What the task asks:
Take the line that contains "The width and height of the screenshot is (800, 404)." and each line after it to the end of the data below, and set them down exactly, omitting pictures.

Source material:
────────
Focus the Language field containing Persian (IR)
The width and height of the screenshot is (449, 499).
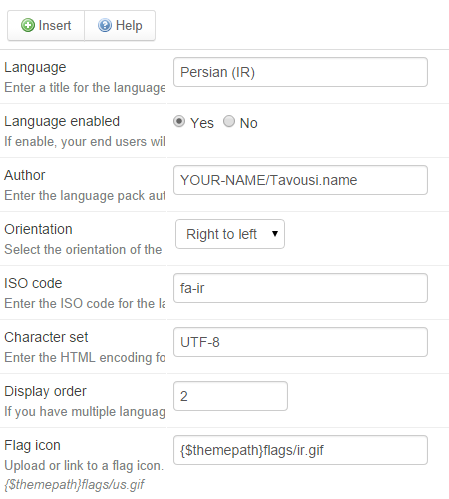pyautogui.click(x=300, y=72)
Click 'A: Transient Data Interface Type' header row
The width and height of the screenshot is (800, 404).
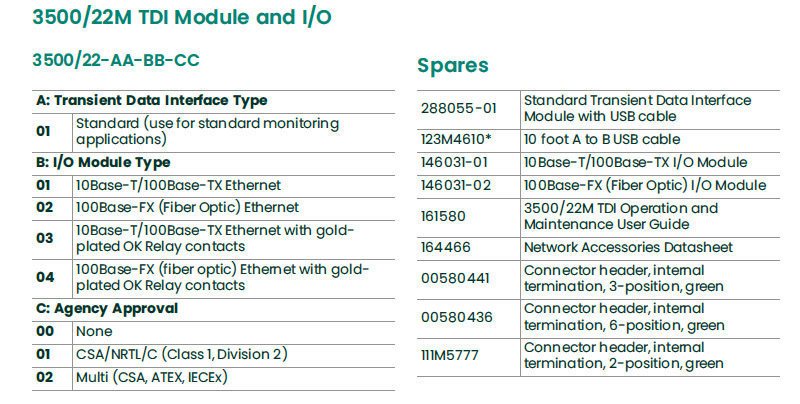pyautogui.click(x=151, y=100)
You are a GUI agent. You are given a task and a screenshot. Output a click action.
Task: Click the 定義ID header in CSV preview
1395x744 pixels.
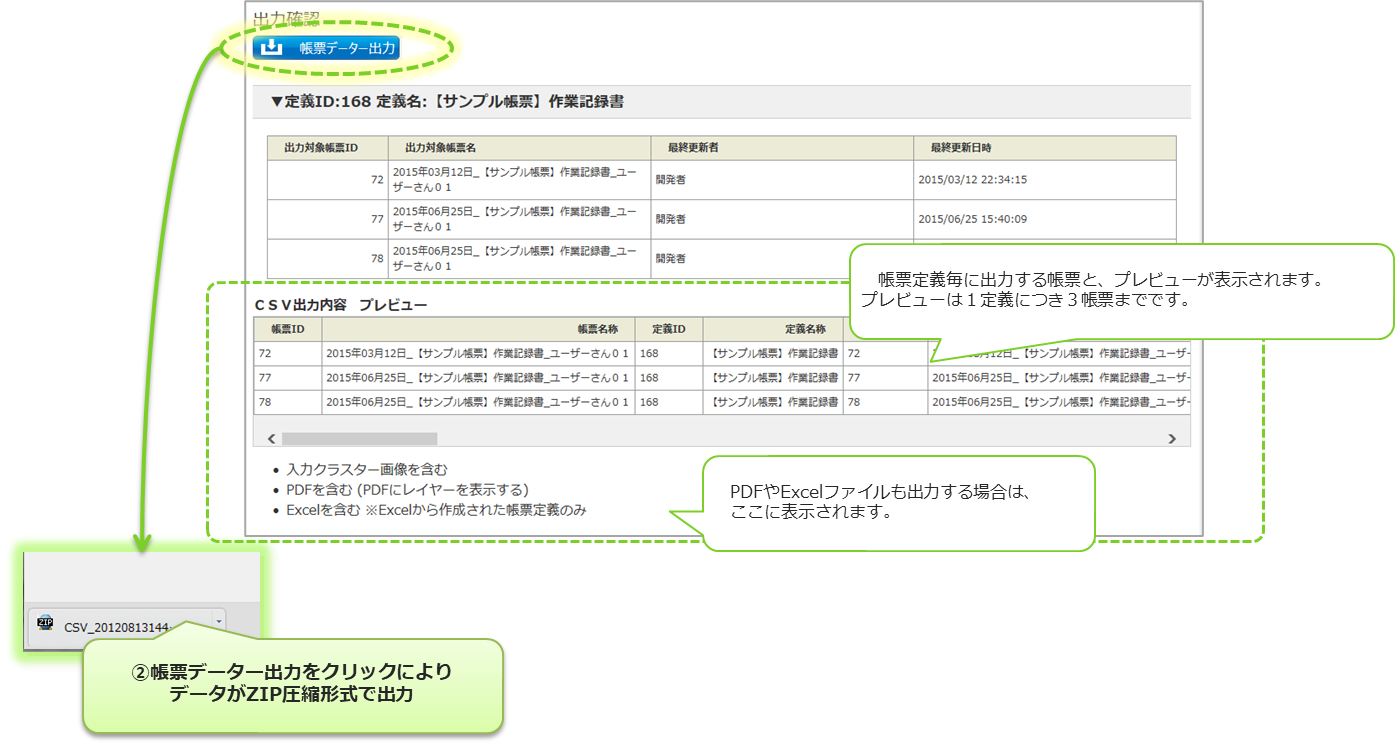(x=668, y=329)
────────
Written reply:
The width and height of the screenshot is (800, 404).
pyautogui.click(x=151, y=100)
You are a GUI agent. You are given a task and a screenshot. Output a click action.
Task: Click the 定義ID header in CSV preview
1395x744 pixels.
(x=668, y=329)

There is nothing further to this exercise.